[START OF Supplied text]
Renamed "one-time pad" to "key file" and included a note about its
cryptographic shortcomings in the manual page.
25 September 1995
More fixes from Andrey A. Chernov for FreeBSD--the include of
sys/timeb.hin netfone.h was conditioned on "sun" not "BSD_like",
soundflush() in soundbyte.c needed to use a read() loop and test
EAGAIN rather than the Sun-specific FIONREAD ioctl(), and debug output
from mike.c looks better if cbreak() mode is used rather than raw().
5 October 1995
Added debug mode output to sfspeaker to indicate when it's off
calling PGP to decode a session key and whether the process
succeeded or failed. The long pauses were disturbing when you
didn't know what was going on.
6 October 1995
Added the mellifluous new ring.au to the standard release.
Feature release 5.3.
15 October 1995
Added the "-Pport" option to speaker.c to specify which port it
listens on. If specified, this overrides the INTERNET_PORT defined in
the Makefile.
Allowed specification of the port mike.c transmits to as a number
appended to the hostname or IP address, delimited by a colon. The
port, if specified, must appear before any multicast scope
specification. Thus, a multicast address with port and scope
specified would appear like:
227.11.133.51:5050/64
5 November 1995
Finished implementation of Look Who's Listening, with changes in
speaker.c to notify the server, and new modules lwld.c (the server)
and lwl.c (the client). The manual pages have been split up into a
separate page for each program.
Disabled all of the RTP support except that needed for Look Who's
Listening. It isn't ready for prime time, and there's no reason to
delay LWL, which everybody is screaming for, to wait for it.
6 November 1995
Added support for the LPC compression mode (-lpc) included in the RTP
spec. It's tricky to set up, since any clipping of audio drives it
absolutely nuts, but 12-to-1 compression is worth the bother if you
have a slow link. You can enable -lpc and -c at the same time, but
the result is so poor it's not worth trying.
7 November 1995
Added an -n option to speaker.c which causes it to ignore any ring
requests from remote hosts. This is for Sun users who've hooked a
good sound system up to the audio output jack and get irritated when a
remote ring switches it back to the built-in speaker.
Feature release 5.5.
19 November 1995
Integrated fixes for various warning messages from GCC 2.7.0 for
Solaris reported by Mark B. Hamby. Two of these were legitimate bugs
in lwl.c and lwld.c, but would actually cause a problem only in the
extremely unlikely circumstance of malloc() failing on the allocation
of a small buffer. The rest were just complaints about failure to
cast pointers to the (char *) defined for some of the socket calls.
I created a new "contrib" directory for third party software that
is not directly integrated into Speak Freely. The first item is
"tkshell", a Tcl/Tk/Tix interface to Speak Freely, also developed
by Mark Hamby.
Sfspeaker showed connect and idle messages even if the "-v" option
was not present. Fixed.
[END OF Supplied text]
[START OF Information shown]
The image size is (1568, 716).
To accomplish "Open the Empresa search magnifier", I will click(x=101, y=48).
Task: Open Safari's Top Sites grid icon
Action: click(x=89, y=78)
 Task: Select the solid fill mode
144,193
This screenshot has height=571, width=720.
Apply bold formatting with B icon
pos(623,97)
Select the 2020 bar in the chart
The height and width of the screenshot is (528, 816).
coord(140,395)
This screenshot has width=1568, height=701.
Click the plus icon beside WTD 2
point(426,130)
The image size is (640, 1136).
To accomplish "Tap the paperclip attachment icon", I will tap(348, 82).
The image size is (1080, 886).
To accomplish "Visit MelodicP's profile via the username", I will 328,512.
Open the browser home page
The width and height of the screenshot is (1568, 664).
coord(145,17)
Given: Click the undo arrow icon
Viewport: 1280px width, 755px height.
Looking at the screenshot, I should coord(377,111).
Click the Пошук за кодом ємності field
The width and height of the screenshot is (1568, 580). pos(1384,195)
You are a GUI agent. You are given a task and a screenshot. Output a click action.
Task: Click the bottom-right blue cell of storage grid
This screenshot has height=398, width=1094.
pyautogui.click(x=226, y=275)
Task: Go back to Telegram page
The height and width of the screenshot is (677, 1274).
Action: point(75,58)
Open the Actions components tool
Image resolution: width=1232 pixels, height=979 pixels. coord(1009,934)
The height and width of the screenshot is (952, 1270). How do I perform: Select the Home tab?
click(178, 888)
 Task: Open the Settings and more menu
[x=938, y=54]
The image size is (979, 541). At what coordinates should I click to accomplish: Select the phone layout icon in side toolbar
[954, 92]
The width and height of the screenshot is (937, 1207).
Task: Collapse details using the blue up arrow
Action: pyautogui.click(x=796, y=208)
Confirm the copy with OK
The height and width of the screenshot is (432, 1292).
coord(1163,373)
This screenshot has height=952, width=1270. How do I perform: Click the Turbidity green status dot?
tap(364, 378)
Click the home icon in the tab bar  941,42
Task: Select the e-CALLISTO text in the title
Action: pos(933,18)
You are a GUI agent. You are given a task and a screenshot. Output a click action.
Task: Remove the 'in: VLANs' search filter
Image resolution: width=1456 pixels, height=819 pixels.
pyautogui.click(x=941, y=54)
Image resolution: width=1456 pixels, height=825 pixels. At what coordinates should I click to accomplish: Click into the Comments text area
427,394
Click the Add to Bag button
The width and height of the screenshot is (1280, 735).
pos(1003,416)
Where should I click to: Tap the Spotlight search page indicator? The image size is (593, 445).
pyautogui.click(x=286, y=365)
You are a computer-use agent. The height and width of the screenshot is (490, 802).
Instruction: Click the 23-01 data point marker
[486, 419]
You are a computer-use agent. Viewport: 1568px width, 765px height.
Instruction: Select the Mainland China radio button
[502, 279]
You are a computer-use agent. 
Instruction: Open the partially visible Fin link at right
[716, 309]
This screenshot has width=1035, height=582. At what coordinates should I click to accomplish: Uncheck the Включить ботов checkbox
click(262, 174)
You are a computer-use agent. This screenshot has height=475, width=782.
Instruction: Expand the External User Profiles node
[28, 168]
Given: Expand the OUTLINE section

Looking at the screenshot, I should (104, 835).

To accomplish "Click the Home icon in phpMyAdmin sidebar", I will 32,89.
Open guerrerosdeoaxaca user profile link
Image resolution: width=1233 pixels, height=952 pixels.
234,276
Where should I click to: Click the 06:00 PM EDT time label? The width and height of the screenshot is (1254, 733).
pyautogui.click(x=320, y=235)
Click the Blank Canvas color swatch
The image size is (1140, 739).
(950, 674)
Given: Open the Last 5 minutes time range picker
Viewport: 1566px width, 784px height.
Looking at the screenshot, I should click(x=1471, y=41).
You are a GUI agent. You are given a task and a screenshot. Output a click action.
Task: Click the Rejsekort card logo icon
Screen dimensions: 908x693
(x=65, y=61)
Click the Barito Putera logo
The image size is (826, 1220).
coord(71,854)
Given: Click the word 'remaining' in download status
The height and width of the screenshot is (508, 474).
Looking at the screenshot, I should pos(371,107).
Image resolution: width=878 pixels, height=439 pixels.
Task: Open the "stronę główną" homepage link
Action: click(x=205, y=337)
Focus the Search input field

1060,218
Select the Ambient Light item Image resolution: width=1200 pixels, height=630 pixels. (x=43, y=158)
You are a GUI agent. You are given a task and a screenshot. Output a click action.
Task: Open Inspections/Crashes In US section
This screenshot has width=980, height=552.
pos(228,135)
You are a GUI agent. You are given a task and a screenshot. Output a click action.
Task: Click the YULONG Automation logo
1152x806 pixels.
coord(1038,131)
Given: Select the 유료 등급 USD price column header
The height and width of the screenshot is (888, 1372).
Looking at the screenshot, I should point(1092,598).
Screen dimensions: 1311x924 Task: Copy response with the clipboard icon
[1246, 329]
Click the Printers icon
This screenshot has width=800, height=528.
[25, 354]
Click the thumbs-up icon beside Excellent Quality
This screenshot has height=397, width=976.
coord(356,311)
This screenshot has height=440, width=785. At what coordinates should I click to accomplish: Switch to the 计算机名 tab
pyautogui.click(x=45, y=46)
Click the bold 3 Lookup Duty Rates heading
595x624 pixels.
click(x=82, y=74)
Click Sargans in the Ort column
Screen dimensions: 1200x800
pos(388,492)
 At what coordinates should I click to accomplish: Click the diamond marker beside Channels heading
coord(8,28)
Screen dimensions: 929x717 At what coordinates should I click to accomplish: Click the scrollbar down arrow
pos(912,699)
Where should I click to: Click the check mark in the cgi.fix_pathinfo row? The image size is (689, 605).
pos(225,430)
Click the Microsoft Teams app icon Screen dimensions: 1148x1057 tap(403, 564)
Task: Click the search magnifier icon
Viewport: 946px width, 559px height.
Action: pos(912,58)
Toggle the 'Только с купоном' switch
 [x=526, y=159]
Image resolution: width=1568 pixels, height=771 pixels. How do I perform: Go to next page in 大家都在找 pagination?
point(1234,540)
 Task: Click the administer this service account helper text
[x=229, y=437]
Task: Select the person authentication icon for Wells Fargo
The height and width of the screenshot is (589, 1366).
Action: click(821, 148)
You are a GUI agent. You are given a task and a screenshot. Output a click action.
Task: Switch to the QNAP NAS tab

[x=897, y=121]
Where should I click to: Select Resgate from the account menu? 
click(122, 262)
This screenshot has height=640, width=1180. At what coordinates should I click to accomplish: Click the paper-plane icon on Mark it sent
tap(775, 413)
[END OF Information shown]
- Exercise aim:
Copy the stretch of the Speak Freely change log from "7 November 1995" through "Feature release 5.5.", word for word.

- Exercise output:
7 November 1995
Added an -n option to speaker.c which causes it to ignore any ring
requests from remote hosts. This is for Sun users who've hooked a
good sound system up to the audio output jack and get irritated when a
remote ring switches it back to the built-in speaker.
Feature release 5.5.